La racine dont est tirée solvere est la même que celle que l’on trouve dans le gotique fraliusan, « perdre », un lointain ancêtre de l’anglais to lose, « perdre », mais aussi et surtout dans le grec luein, cher au cœur de tous les hellénistes, car c’est l’un des modèles qui servent à l’apprentissage des conjugaisons. Ce verbe a le même sens que le latin solvere et est à la base des formes françaises en -lyse ou en -lyte. On sait que l’analyse consiste à détacher les éléments d’un tout pour les identifier, que l’on effectue cette opération sur un corps chimique, sur une phrase ou sur une idée. Parmi les formes en -lyte, nous en retiendrons deux.

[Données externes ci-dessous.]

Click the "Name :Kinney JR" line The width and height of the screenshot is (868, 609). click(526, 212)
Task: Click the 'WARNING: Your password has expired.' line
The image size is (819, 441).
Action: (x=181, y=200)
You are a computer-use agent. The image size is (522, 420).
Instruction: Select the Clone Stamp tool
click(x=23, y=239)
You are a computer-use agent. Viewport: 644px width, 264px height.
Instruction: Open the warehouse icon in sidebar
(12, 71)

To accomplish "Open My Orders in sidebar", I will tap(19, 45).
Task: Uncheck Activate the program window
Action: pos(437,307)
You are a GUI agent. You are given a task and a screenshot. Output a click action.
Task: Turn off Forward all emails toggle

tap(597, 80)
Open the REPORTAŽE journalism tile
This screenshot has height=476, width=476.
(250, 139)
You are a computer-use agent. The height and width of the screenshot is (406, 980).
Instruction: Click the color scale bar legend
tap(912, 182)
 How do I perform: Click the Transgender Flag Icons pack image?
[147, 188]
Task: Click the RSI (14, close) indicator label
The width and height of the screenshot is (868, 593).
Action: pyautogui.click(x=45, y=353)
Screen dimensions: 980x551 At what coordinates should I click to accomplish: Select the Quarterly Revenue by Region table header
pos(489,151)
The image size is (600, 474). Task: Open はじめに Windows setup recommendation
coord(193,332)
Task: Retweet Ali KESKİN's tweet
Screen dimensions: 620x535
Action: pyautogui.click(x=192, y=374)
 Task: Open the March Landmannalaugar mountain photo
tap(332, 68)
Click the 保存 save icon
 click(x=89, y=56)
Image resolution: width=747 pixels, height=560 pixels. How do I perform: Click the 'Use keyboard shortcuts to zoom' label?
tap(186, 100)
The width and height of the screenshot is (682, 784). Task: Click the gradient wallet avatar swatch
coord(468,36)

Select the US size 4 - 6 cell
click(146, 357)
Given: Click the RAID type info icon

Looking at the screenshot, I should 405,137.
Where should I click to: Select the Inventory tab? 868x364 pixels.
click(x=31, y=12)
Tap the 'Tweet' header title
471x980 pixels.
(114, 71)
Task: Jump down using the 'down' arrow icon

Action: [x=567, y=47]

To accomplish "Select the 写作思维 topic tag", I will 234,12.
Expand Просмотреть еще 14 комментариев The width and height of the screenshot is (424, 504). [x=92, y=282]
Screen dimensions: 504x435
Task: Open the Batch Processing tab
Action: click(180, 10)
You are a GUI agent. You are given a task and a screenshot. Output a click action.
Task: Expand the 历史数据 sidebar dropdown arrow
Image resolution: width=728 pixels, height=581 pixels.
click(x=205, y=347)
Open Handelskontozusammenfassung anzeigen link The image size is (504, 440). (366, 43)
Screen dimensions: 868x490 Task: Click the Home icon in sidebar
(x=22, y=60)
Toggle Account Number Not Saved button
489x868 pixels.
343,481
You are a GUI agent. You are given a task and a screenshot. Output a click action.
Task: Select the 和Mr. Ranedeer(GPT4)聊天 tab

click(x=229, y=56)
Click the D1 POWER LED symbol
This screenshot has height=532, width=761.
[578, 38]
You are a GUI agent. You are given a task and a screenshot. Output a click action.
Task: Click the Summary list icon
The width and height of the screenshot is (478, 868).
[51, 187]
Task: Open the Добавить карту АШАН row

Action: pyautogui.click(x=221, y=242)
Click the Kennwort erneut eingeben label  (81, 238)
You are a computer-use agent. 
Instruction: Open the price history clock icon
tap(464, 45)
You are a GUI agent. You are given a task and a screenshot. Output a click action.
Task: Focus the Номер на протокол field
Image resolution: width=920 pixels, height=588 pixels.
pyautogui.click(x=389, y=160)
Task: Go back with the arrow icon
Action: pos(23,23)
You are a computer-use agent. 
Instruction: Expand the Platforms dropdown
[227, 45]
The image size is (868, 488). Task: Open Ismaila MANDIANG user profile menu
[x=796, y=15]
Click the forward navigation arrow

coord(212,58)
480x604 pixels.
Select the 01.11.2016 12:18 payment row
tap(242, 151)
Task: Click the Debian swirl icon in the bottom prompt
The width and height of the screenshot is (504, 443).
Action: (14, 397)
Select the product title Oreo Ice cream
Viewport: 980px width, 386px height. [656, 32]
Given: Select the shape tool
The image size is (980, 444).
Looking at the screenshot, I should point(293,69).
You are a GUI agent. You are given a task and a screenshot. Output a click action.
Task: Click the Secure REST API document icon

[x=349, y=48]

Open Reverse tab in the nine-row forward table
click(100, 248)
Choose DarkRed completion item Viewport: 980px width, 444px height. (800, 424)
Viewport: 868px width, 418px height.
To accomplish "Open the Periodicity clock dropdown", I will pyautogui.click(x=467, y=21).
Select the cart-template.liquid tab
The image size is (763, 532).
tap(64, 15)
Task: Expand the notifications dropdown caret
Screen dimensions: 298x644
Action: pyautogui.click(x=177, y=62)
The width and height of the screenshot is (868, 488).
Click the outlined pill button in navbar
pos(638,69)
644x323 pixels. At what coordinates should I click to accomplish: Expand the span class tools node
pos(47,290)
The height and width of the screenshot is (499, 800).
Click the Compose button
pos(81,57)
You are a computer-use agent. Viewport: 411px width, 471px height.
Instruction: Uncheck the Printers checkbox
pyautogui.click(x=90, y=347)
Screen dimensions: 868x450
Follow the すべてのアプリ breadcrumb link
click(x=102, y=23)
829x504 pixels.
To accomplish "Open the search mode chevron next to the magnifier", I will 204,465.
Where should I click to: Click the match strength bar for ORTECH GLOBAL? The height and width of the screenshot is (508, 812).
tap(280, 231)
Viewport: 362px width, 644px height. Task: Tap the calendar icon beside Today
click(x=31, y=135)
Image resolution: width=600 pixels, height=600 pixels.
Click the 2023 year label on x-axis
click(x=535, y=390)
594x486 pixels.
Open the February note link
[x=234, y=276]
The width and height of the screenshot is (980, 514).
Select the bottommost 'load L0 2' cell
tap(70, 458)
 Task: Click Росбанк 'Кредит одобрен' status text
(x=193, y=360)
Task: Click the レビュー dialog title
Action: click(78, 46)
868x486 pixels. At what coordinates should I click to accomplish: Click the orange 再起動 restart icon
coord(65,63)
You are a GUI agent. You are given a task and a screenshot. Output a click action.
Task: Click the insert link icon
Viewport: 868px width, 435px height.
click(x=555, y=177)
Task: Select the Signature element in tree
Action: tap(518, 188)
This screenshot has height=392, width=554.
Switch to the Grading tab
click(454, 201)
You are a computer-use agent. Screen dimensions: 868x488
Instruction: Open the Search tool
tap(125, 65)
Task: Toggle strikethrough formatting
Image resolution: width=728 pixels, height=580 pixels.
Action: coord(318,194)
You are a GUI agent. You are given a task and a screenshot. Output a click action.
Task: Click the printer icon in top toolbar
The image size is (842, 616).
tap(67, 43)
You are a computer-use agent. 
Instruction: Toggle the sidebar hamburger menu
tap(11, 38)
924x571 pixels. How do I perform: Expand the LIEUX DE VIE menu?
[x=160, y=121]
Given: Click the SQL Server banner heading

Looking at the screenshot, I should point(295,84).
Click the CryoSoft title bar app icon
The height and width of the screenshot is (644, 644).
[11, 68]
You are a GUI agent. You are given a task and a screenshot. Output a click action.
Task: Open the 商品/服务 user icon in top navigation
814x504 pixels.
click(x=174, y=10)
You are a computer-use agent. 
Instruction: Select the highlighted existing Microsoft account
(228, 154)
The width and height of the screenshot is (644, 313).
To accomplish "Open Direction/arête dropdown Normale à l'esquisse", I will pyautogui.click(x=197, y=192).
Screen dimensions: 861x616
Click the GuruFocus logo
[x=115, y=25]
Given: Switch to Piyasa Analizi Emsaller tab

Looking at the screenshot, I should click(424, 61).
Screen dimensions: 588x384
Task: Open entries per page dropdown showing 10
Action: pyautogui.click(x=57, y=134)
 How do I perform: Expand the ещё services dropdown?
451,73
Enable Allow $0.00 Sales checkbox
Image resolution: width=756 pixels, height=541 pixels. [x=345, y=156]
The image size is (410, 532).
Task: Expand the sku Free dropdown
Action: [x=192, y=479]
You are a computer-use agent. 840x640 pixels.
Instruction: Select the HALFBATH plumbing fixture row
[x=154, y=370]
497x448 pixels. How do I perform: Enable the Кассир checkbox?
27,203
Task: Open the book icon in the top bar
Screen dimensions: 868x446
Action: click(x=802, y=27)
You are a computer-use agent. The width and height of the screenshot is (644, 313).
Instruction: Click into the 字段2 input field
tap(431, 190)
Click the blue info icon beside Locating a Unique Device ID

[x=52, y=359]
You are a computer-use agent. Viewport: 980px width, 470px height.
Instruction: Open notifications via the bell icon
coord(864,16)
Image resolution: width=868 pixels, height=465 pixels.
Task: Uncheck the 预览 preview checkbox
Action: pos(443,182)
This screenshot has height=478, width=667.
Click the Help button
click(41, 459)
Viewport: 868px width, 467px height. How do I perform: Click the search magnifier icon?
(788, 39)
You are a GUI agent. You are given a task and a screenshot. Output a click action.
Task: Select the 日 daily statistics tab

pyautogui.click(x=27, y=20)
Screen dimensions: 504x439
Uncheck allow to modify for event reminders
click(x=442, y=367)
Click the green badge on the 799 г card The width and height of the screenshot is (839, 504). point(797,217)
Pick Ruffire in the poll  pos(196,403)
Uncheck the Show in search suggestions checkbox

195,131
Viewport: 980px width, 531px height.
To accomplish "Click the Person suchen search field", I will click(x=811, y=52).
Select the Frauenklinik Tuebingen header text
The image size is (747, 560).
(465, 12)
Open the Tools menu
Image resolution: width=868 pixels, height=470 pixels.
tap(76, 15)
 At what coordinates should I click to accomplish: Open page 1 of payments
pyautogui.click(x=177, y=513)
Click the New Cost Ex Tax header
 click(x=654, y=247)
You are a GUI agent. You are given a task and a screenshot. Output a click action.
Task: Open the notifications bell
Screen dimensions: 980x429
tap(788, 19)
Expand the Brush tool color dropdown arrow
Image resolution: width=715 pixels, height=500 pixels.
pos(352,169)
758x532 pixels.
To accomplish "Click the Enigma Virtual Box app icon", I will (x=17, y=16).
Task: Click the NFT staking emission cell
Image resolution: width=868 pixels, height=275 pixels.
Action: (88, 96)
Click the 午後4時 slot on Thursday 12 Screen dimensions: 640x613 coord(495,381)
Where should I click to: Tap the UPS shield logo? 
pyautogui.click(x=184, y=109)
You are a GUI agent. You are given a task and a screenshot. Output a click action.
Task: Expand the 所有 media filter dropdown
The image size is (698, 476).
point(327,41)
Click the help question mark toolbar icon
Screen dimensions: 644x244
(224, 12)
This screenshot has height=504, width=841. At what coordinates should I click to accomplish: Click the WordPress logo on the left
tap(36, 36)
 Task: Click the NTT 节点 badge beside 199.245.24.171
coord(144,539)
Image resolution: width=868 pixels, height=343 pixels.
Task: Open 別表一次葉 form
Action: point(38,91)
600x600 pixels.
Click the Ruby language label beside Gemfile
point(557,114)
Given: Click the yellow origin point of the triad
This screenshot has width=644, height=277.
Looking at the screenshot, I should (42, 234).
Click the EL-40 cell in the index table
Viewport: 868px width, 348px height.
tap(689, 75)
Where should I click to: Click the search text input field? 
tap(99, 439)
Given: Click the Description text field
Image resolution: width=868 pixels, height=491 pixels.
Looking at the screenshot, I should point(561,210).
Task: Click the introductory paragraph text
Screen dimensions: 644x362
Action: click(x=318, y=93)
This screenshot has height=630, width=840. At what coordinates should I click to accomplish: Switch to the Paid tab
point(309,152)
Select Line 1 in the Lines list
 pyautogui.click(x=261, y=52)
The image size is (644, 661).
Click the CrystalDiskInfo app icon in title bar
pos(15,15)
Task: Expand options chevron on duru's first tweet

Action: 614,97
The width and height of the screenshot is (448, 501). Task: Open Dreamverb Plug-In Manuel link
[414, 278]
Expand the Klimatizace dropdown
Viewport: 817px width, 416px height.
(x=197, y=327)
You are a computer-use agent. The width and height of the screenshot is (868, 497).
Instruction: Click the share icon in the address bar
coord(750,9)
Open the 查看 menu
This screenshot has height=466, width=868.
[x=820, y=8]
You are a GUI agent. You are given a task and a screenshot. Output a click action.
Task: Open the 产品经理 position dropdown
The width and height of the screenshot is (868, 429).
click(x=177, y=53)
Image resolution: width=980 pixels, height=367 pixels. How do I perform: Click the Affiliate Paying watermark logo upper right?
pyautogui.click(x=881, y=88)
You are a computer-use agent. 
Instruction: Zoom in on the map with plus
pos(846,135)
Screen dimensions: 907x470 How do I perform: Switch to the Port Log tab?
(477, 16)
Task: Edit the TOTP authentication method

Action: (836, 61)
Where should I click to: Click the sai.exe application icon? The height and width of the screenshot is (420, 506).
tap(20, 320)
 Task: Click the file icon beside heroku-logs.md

D’abord l’alyte. Sous cette dénomination savante se cache un mystérieux animal, plus connu sous le nom de « crapaud accoucheur ». Ces batraciens ont en effet une étrange particularité : le mâle conserve pendant six à huit semaines, en tresses autour de ses pattes arrière, les chapelets d’œufs pondus par la femelle. Il les gardera avec lui jusqu’à ce que, sentant l’éclosion proche, il s’installe dans une pièce d’eau où les petits pourront naître. Son nom alyte est emprunté du grec alutos, « qui ne peut être délié », parce que notre crapaud semble ne pouvoir être délivré de ces œufs avant que n’en sortent des têtards.

Ce suffixe se trouve aussi dans le nom Hippolyte. Ce nom, comme cela est très fréquent pour les patronymes grecs, a une signification. Avant d’être nom propre, le grec hippolutos est un adjectif qui signifie « qui détache les chevaux ». Ce sens fait particulièrement ressortir l’ironie cruelle de l’Hippolyte d’Euripide, puisque le héros meurt prisonnier des lanières qui entravaient ses chevaux et traîné par eux dans les rochers, et c’est bien parce que « celui qui détache les chevaux » ne les a justement pas détachés qu’il est mort. Les mots d’Euripide soulignent le retournement monstrueux qui est en jeu dans cet épisode, puisque si dans les derniers vers on entend le participe passé passif lutheis, « détaché, libéré », il ne qualifie pas les chevaux, mais Hippolyte lui-même.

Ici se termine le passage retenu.